§ WHAT NEEDS TO BE DONE
Lay out everything from the line containing "Open the media library icon" down to the last line of the records as a JSON list of strings, one string per line, omitting blank lines.

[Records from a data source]
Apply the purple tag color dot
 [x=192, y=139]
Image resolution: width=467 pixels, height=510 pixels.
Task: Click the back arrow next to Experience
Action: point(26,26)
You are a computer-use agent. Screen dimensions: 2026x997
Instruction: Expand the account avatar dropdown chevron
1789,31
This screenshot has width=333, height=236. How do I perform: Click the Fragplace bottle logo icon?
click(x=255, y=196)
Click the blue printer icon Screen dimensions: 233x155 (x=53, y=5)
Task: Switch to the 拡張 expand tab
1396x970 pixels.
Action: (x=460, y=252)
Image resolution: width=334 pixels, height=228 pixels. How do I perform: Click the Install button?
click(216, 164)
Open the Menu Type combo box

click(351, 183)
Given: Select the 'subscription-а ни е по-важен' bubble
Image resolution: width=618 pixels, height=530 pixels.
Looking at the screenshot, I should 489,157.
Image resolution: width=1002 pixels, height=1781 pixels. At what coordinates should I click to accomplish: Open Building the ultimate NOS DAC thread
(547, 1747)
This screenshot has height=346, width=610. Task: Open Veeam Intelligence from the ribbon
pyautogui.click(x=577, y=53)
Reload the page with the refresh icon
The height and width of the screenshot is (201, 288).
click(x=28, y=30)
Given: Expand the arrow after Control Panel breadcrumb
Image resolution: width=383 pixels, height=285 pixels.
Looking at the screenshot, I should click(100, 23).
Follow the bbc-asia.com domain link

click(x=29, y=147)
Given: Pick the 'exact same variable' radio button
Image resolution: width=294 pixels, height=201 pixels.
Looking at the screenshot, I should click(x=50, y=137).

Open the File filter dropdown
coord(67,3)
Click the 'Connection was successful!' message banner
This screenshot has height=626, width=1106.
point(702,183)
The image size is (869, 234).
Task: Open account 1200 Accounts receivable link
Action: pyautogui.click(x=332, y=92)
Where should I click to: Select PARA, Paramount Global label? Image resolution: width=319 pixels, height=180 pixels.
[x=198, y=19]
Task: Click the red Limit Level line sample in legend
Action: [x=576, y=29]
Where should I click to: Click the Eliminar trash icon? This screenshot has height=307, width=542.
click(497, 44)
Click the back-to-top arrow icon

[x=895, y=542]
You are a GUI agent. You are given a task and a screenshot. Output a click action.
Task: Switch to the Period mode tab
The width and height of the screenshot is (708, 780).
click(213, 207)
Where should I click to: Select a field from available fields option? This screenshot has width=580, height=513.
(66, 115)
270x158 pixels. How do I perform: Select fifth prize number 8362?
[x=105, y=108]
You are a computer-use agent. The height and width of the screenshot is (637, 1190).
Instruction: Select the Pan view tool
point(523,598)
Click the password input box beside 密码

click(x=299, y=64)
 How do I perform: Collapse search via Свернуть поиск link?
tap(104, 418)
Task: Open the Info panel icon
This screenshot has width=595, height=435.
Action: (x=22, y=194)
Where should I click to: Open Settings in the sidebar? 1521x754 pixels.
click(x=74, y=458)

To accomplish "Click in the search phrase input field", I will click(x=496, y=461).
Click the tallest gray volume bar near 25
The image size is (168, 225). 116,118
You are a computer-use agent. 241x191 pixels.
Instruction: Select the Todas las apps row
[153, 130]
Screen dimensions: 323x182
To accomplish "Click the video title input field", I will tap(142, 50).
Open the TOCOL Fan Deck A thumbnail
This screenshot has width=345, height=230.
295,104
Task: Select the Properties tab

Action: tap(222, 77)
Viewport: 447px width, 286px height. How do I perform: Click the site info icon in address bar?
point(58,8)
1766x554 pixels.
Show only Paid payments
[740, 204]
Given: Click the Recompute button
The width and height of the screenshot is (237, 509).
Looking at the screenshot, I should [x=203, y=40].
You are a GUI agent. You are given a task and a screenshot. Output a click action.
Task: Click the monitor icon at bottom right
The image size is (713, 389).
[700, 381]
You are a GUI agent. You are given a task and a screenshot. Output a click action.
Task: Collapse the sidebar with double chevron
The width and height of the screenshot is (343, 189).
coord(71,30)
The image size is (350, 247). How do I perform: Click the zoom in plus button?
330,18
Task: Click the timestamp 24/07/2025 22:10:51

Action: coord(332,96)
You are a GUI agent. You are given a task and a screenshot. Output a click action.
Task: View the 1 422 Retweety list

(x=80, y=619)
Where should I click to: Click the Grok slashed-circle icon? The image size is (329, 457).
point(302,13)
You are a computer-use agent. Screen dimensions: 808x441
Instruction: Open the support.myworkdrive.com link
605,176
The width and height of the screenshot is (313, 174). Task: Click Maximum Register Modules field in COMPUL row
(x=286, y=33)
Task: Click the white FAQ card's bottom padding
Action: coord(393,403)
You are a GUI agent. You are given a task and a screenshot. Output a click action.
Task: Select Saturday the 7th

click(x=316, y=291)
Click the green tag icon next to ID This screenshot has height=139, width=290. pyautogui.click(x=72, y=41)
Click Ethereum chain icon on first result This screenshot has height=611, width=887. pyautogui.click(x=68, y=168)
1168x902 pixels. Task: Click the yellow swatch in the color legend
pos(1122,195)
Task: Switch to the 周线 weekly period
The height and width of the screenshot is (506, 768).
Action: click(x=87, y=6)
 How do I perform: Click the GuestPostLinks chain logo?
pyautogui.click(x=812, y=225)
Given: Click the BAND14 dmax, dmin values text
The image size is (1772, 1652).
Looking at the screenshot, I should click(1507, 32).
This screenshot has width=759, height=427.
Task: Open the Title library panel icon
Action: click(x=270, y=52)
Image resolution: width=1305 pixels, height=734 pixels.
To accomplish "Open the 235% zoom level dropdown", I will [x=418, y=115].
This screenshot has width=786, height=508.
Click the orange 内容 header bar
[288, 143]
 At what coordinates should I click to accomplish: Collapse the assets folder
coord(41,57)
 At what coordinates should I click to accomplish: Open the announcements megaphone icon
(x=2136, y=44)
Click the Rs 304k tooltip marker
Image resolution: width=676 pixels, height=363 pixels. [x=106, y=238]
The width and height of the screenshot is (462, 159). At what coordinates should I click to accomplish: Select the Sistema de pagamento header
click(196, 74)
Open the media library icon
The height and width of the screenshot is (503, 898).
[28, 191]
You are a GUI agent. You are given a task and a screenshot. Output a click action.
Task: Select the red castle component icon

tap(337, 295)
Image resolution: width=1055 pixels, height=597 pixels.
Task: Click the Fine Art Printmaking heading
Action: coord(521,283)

§ RESULT OF THIS EXERCISE
[
  "Open the media library icon",
  "The height and width of the screenshot is (503, 898).",
  "[28, 191]",
  "You are a GUI agent. You are given a task and a screenshot. Output a click action.",
  "Task: Select the red castle component icon",
  "tap(337, 295)",
  "Image resolution: width=1055 pixels, height=597 pixels.",
  "Task: Click the Fine Art Printmaking heading",
  "Action: coord(521,283)"
]